Raphael made his remarks during a tour of the religious Jewish township of Kiryat Arba built in recent years on the outskirts of Arab-populated Hebron on the West Bank. Tension between the two communities flared yesterday when army bulldozers demolished a house constructed by an Arab family without permission of the military government.

The building was in an area earmarked to become an industrial zone of Kiryat Arba. Jewish residents summoned the Military Governor of Hebron, Lt. Yehoshua Ben Shahal who ordered the Arabs to tear down the structure. When they refused, soldiers were ordered to carry out the demolition. Mayor Fahed Kawassme of Hebron has lodged an official protest.

Military Government sources said that the army prevented Jewish attempts to construct buildings without permits and would adopt the same policy toward the Arabs. The reference was to attempts by the Gush Emunim movement to establish a settlement near Kiryat Arba.

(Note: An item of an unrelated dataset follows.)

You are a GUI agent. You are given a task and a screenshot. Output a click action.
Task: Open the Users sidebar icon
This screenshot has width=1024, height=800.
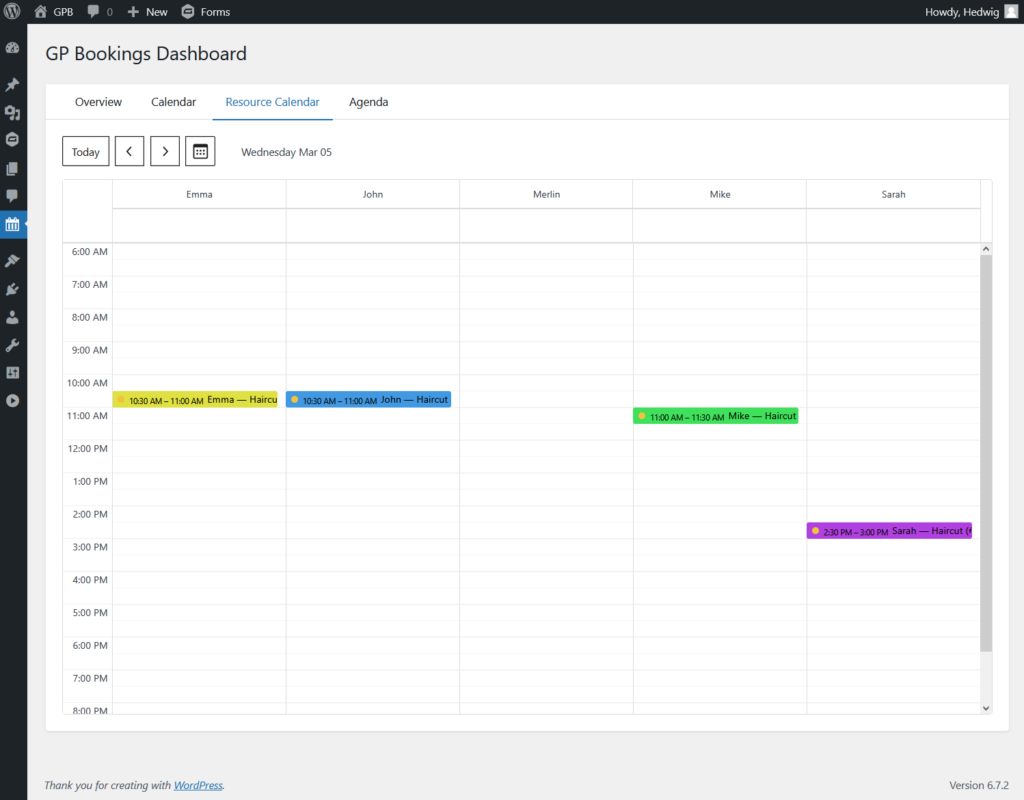tap(12, 317)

Raphael maintained that Jewish settlement in Hebron would not conflict with Israel’s overall policy of seeking peace with the Arabs. He said the government’s guidelines permitted Jews to settle anywhere in the country and that this should apply to all of Jerusalem. There are no official restrictions on Jewish settlement in Jerusalem but in practice the government authorizes dwellings only within the Jewish quarter of the Old City.